Desert Storm 1959

Today saw the announcement of the 2023 Airfix range. I generally don’t do model kits, well I haven’t made an Airfix style model kit since the 1980s… though I have built a fair few wargaming kits since then.

I still have a nostalgic fondness for some of the older Airfix kits so was pleased to see that Airfix have announced the re-release of the Fairey Rotodyne.

Airfix Fairey Rotodyne

The Fairey Rotodyne was a 1950s British compound gyroplane designed and built by Fairey Aviation and intended for commercial and military uses. The Rotodyne featured a tip-jet-powered rotor that burned a mixture of fuel and compressed air bled from two wing-mounted turboprops. The rotor was driven for vertical takeoffs, landings and hovering, as well as low-speed translational flight, but autorotated during cruise flight with all engine power applied to two propellers.

Fairey Rotodyne
Johannes Thinesen, CC BY-SA 2.5, via Wikimedia Commons

Due to army and Royal Air Force (RAF) interest, development of the Rotodyne had been funded out of the defence budget for a time. The RAF also placed an order for 12 military transport versions. According to rumours, the U.S. Army was also interested in buying around 200 Rotodynes.
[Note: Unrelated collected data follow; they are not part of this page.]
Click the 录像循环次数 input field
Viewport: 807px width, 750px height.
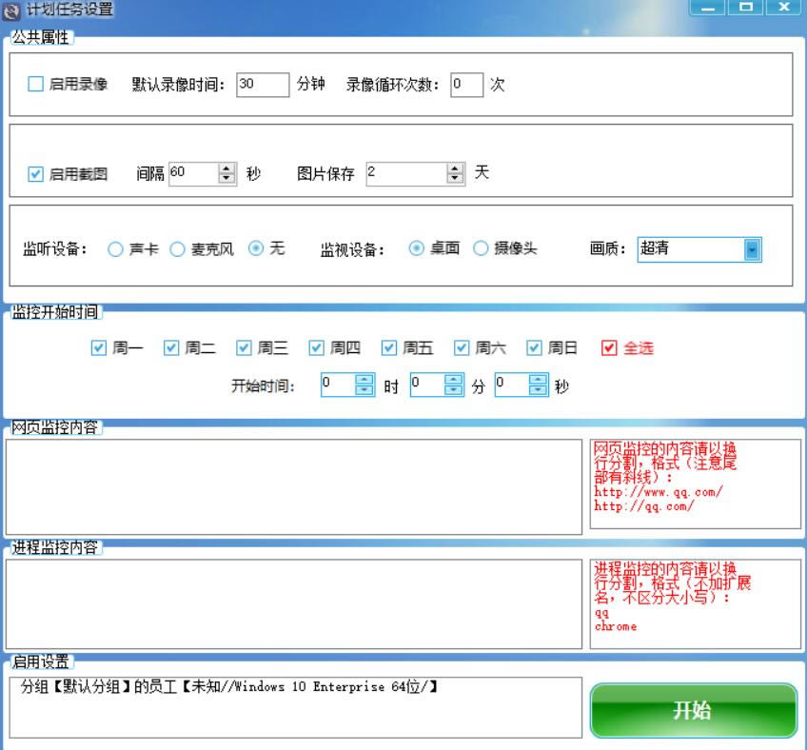point(466,85)
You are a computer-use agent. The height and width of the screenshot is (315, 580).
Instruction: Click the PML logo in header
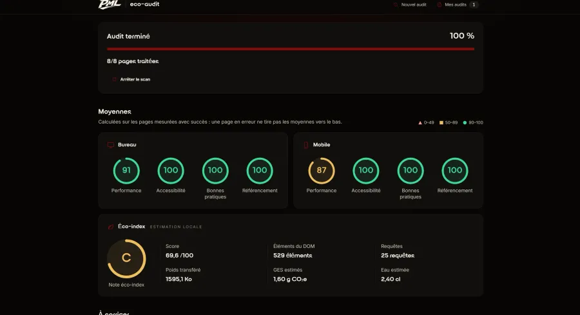click(110, 4)
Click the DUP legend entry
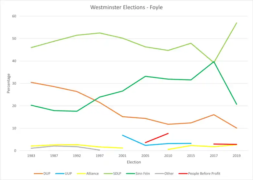 click(x=47, y=174)
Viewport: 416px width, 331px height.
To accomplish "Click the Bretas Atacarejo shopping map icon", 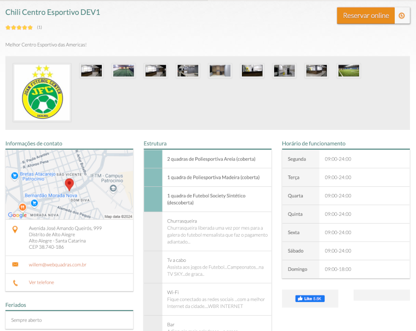I will coord(14,175).
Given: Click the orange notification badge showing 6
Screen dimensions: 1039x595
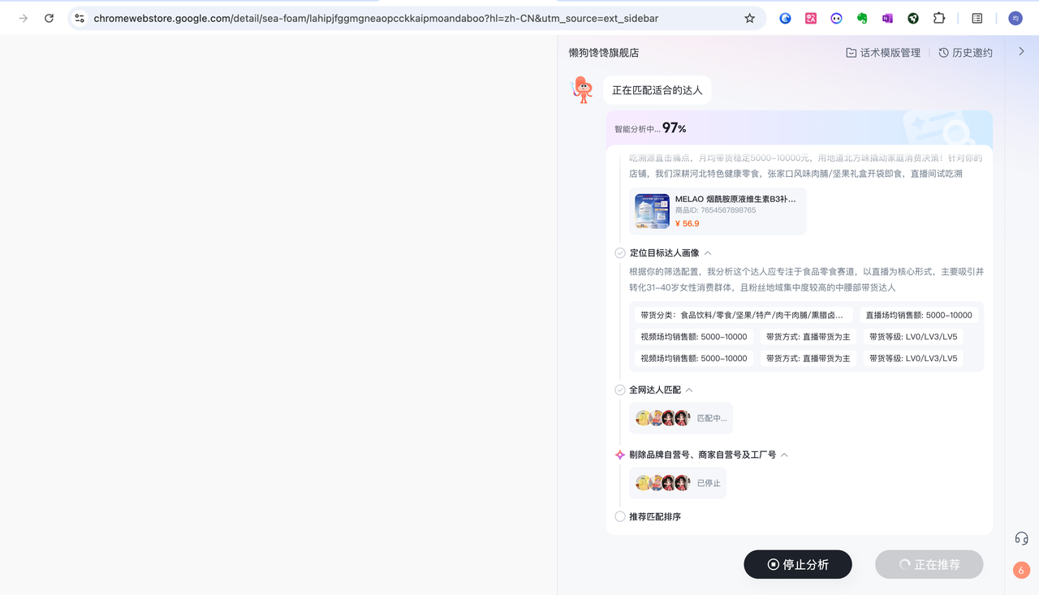Looking at the screenshot, I should [x=1021, y=570].
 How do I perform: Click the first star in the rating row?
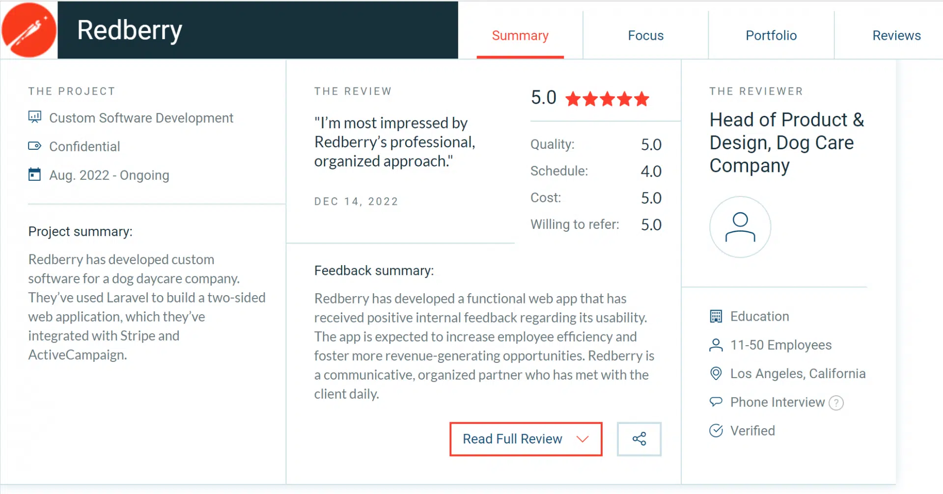click(x=573, y=99)
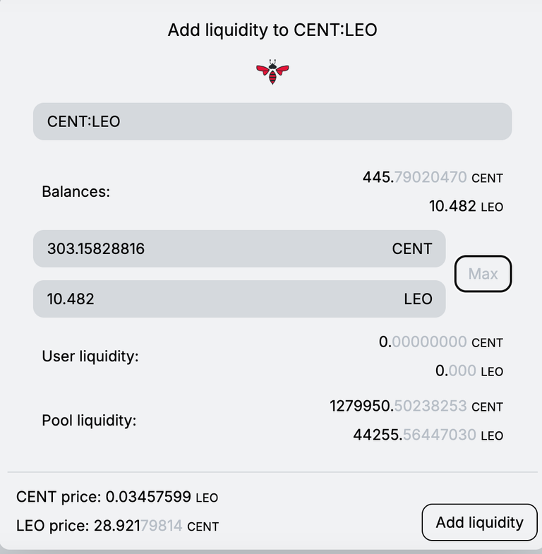Click the Add liquidity button
Viewport: 542px width, 554px height.
[479, 522]
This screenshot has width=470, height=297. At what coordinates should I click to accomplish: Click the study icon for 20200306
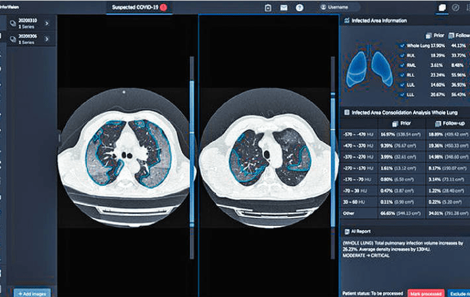(13, 39)
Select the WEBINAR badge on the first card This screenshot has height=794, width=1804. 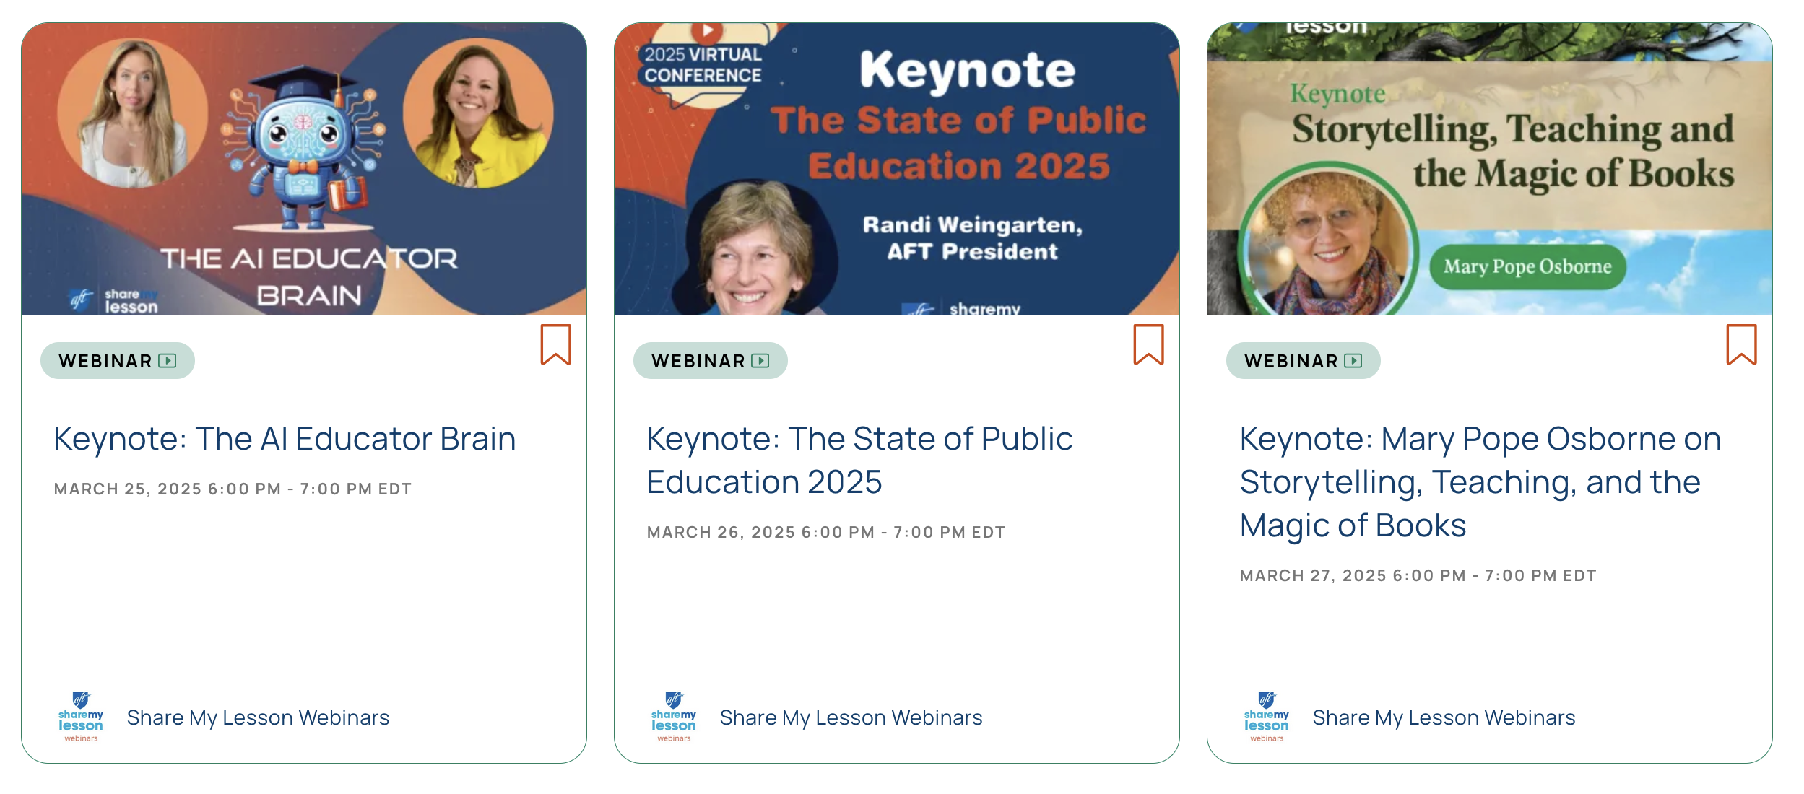116,361
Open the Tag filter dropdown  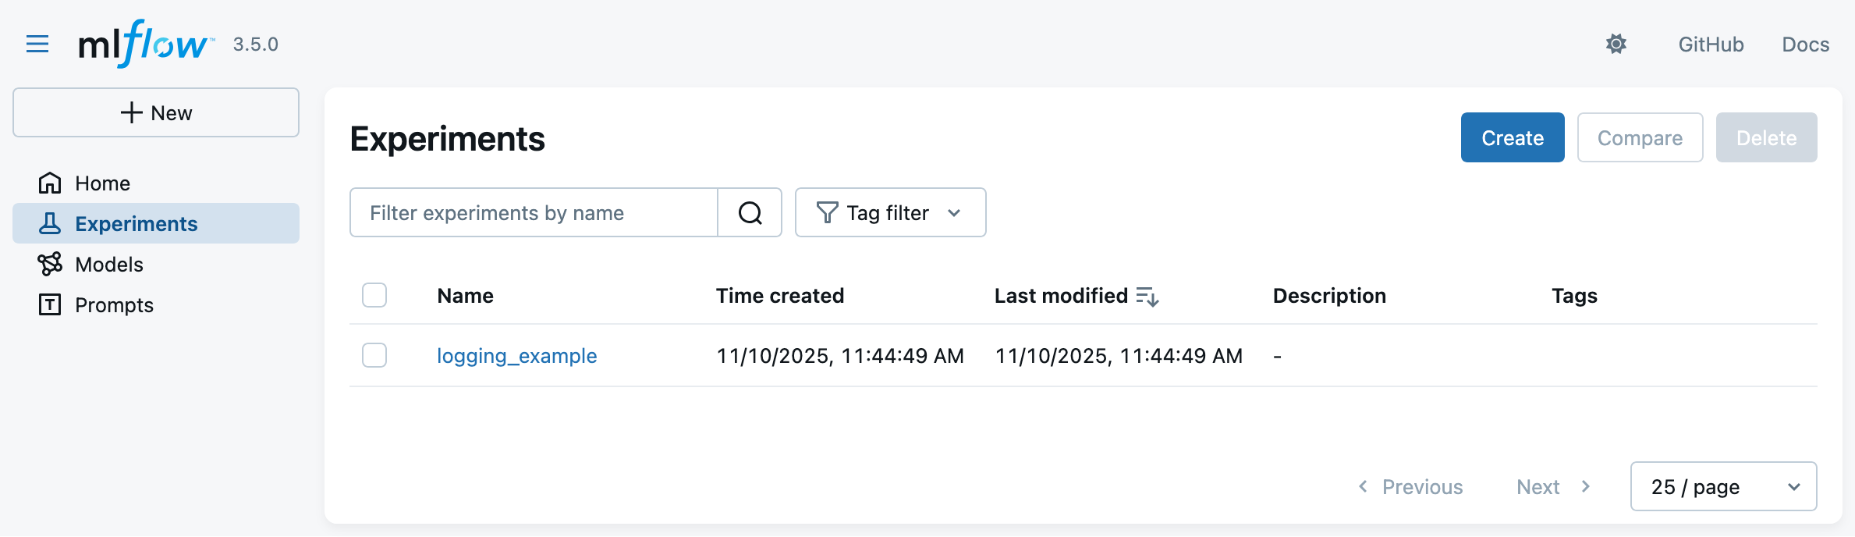click(890, 212)
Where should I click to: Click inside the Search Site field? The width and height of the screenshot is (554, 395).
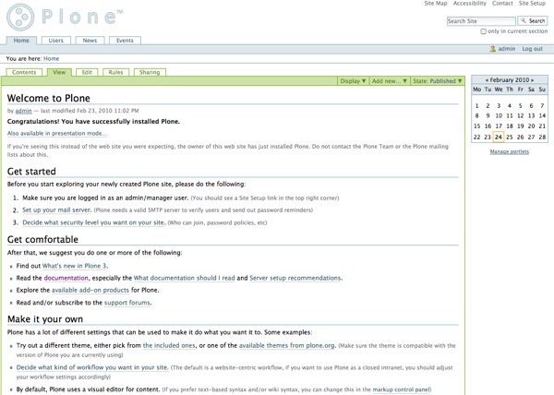click(480, 21)
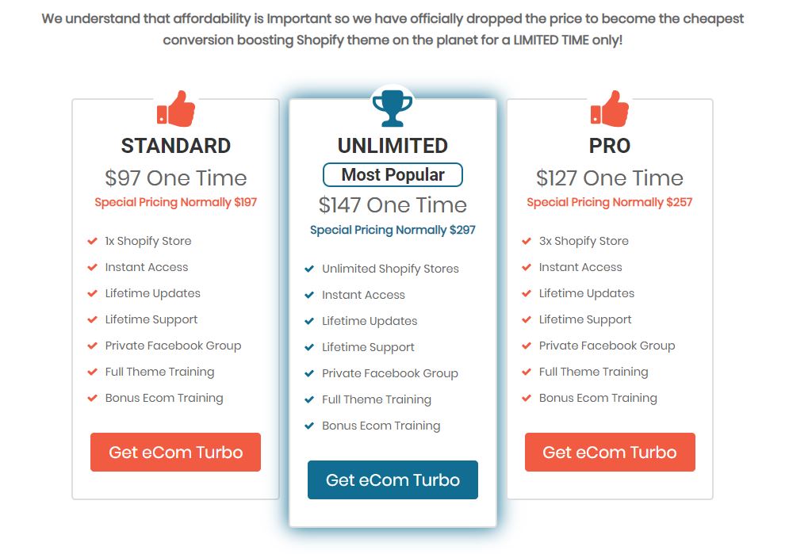Click Get eCom Turbo under UNLIMITED plan
The image size is (789, 554).
[393, 479]
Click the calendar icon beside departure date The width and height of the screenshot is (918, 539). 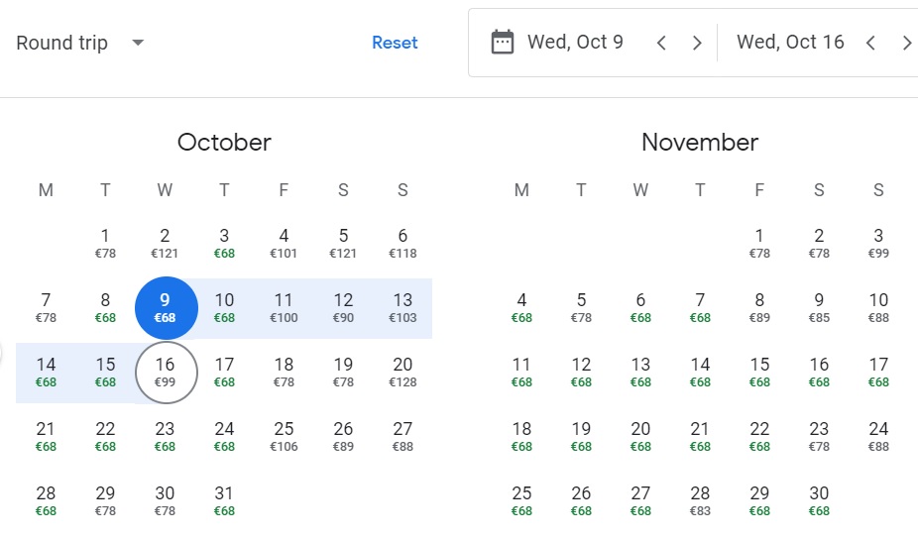point(503,43)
One prototype was built. Although the Rotodyne was promising in concept and successful in trials, the programme was eventually cancelled. The termination has been attributed to the type failing to attract any commercial orders; this was in part due to concerns over the high levels of rotor tip jet noise generated in flight. 

The re-release of the Fairey Rotodyne reminded me of an idea I had for an alternative history background for gaming. The basic premise was a Desert Storm background but with 1950s tanks, aircraft, helicopters and VTOL craft like the Fairey Rotodyne.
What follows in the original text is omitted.